# Thread: Central limit Theorem problem (exponential(2))

1. ## Central limit Theorem problem (exponential(2))

Let X1,X2,... be i.i.d. with distribution Exponential(2). Use the central limit theorem to estimate the probability.

S is a sumation 1000 = n k = 1 <= is greater or less then. (sorry I don't know latex and I can't transfer word 07 equations over)

1000
P(S Xn <= 505)
k=1

This is what i can do.

E(x) = 1/2 var(x)= 1/4 Sd(x) = 1/2
so,
P( (S1000 - 1000*.5) /(sqrt(1000)*.5 ) <= (505 - 1000) /(sqrt(1000) * .5 ) )
I don't know where to go from here nor do I know if i set the problem up correctly. Sorry about the notation and stuff I don't know how to right equations in this. If I start to come here often I will learn latex.

2. Originally Posted by JeremyH
Let X1,X2,... be i.i.d. with distribution Exponential(2).

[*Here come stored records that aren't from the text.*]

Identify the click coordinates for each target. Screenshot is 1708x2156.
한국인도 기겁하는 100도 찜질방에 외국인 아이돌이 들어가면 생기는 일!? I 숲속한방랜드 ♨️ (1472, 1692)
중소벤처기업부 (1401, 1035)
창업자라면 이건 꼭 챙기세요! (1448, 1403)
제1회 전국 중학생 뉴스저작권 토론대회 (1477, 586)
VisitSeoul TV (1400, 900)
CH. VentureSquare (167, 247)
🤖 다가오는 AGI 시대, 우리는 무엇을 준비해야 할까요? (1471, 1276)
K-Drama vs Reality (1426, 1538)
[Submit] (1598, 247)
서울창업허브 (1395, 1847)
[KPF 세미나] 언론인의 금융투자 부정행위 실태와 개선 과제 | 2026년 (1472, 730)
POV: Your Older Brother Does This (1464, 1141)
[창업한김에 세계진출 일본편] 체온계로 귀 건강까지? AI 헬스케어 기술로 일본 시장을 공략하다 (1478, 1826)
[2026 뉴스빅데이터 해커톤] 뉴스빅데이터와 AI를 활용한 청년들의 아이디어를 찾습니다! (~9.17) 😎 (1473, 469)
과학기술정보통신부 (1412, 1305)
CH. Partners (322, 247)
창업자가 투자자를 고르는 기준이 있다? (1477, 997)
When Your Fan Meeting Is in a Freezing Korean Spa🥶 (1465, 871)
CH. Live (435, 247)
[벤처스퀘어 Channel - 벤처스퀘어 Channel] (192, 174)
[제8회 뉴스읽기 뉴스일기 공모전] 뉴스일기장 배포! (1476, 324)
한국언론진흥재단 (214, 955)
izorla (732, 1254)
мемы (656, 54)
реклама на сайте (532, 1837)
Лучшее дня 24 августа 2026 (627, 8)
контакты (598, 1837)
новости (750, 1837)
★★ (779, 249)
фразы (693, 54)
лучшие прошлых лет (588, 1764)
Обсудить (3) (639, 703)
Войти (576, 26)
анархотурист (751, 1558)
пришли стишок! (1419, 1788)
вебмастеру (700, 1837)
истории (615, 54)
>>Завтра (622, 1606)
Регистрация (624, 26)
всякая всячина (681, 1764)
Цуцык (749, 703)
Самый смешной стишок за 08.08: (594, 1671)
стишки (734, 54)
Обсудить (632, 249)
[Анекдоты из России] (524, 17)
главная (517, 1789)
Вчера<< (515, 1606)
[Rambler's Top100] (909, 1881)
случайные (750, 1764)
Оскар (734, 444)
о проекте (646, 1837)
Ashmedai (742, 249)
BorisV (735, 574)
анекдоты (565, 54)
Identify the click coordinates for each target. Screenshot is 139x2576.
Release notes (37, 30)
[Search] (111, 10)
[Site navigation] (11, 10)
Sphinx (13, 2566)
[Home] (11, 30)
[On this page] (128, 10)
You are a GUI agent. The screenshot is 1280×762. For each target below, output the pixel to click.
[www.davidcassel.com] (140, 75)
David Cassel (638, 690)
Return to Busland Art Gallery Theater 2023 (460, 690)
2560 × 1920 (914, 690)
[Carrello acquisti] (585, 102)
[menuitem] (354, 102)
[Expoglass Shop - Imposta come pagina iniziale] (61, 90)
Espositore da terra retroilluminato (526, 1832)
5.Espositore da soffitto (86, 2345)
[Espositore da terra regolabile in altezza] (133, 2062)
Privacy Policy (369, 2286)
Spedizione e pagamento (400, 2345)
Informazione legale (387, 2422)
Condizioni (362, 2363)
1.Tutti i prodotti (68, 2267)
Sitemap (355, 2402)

Use the central limit theorem to estimate the probability.

S is a sumation 1000 = n k = 1 <= is greater or less then. (sorry I don't know latex and I can't transfer word 07 equations over)

1000
P(S Xn <= 505)
k=1

This is what i can do.

E(x) = 1/2 var(x)= 1/4 Sd(x) = 1/2
so,
P( (S1000 - 1000*.5) /(sqrt(1000)*.5 ) <= (505 - 1000) /(sqrt(1000) * .5 ) )
I don't know where to go from here nor do I know if i set the problem up correctly. Sorry about the notation and stuff I don't know how to right equations in this. If I start to come here often I will learn latex.
$Z_n = \frac{S_n - n \mu}{\sigma \sqrt{n}} = \frac{S_n - 500}{5 \sqrt{10}}$.

Substitute $S_n = 505$: $Z_n = \frac{1}{\sqrt{10}} \approx 0.3162$.

So calculate $\Pr(Z \leq 0.3162)$ where Z ~ Normal(0, 1).